Although he admitted to picking up the tourists near Eilat and later shooting them, Okev could not offer a motive.

“Maybe I need a doctor,” Okev said during a detention hearing last Friday. “Maybe I have a split personality.”

A breakthrough in the investigation came when a policeman at a roadblock set up after the murder recalled seeing Okev in a car similar to the one witnesses said they had seen parked in a deserted area that turned out to be the murder scene.

The policeman said that Okev had identified himself as a reserve army officer when he was stopped at the roadblock.

With permission from the district attorney, investigators secretly took Okev’s car for examinations that turned up Hunter’s fingerprints.

When police came to arrest Okev last Friday at his home in Even Yehuda, near Netanya, he surrendered, handing over his gun and saying, “I know why you’re here.”

Okev, 45, is a father of two.

He left the army several years ago and had been working for a trucking company.

During a re-enactment of the shooting, Okev told police how he had picked up the two tourists near Eilat, and began driving north.

He said that after driving for a while, he pulled the car over and they got out to smoke and drink some water.
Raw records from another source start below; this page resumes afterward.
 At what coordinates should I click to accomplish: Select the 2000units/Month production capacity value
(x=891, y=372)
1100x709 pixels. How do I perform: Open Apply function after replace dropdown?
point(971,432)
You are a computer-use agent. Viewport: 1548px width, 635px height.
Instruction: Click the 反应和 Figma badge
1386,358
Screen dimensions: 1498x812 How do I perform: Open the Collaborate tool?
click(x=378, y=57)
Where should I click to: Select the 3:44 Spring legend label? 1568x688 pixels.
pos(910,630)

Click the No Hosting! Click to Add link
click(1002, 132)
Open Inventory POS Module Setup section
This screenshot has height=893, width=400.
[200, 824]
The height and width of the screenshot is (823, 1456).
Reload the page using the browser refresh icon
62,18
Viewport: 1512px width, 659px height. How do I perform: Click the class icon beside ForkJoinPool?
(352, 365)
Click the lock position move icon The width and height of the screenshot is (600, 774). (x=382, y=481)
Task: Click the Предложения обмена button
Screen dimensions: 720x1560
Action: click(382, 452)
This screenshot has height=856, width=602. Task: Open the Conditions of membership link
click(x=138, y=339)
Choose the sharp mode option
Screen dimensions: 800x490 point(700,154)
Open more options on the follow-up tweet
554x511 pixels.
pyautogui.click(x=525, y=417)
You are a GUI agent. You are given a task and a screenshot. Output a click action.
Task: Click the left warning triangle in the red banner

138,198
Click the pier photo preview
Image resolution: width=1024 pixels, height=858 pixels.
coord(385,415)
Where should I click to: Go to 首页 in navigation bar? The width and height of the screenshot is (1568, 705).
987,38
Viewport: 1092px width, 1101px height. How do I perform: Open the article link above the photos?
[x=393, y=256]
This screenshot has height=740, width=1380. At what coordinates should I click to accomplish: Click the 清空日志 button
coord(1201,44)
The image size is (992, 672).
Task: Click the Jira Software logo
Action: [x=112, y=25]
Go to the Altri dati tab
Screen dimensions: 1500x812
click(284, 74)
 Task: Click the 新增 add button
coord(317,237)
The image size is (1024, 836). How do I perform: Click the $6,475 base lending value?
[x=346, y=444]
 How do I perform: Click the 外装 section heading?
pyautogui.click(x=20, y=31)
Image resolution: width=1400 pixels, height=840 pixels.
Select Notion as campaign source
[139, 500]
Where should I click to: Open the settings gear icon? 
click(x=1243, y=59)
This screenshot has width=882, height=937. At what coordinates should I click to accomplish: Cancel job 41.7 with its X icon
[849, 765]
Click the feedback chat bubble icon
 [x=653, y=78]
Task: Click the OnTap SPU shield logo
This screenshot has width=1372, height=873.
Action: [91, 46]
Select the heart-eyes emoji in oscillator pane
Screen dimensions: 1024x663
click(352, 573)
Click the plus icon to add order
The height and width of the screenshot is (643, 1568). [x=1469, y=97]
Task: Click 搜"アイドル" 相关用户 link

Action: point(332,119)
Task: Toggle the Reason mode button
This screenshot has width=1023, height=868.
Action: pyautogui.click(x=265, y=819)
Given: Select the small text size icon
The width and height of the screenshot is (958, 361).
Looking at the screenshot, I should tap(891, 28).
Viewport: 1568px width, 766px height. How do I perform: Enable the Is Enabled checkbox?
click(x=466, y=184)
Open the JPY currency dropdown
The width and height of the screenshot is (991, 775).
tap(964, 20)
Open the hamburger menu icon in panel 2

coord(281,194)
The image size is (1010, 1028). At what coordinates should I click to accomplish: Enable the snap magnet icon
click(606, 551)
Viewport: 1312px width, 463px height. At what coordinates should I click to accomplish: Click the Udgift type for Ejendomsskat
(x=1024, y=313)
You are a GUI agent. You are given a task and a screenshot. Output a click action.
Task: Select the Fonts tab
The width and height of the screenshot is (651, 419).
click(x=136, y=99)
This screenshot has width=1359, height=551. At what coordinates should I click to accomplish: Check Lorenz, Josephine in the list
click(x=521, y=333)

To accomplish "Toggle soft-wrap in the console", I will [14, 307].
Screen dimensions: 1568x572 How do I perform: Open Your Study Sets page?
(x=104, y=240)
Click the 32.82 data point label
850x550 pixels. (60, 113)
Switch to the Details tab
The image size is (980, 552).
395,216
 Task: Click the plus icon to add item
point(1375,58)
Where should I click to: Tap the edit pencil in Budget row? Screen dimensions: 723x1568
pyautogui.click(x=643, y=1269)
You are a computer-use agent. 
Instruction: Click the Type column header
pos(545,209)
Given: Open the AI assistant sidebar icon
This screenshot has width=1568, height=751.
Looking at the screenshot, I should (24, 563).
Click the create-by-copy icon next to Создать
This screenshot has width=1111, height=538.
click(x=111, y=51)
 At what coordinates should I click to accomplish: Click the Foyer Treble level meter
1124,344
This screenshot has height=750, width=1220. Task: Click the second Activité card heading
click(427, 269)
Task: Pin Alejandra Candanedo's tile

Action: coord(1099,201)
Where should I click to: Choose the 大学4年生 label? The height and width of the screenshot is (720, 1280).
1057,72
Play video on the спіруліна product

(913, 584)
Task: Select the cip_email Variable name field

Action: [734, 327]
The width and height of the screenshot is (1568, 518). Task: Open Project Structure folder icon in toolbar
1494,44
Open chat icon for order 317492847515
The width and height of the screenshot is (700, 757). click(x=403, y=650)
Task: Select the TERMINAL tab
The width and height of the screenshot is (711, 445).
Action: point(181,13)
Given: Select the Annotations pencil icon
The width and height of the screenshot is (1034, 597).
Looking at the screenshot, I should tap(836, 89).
Okev said the conversation was pleasant and that there had been no argument.

He said that when they returned to the car, he got in first, pulling his pistol out from under the seat where he kept it.

“All I remember after that is that they were then lying on the ground,” Okev said. “I don’t know how many times I fired.”

Okev left the scene and drove back to Eilat, where he was stopped at the roadblock and allowed to go on. Hunter and Gibb were found by a passing car.

Okev’s attorney, David Yiftah, argued that his client was temporarily insane at the time of the shooting and should not be held responsible.

“I don’t think we are dealing with a conventional crime carried out by a hardened criminal,” he said. “We are dealing here with an army officer, a decent citizen, a loyal family man. As we know, Daniel Okev had no motive for committing murder and does not recall shooting the victims,” Yiftah told Israel Radio.

Police rejected the argument, and Okev was placed in custody for 15 days.

The family of the murder victim has been sharply critical of the treatment they received from both Israeli and British authorities.

Norman Hunter, Jeffrey’s father, told the Israeli daily Ha’aretz that the authorities in Israel and Britain had offered no help — logistical, financial or otherwise — in transferring the body back home.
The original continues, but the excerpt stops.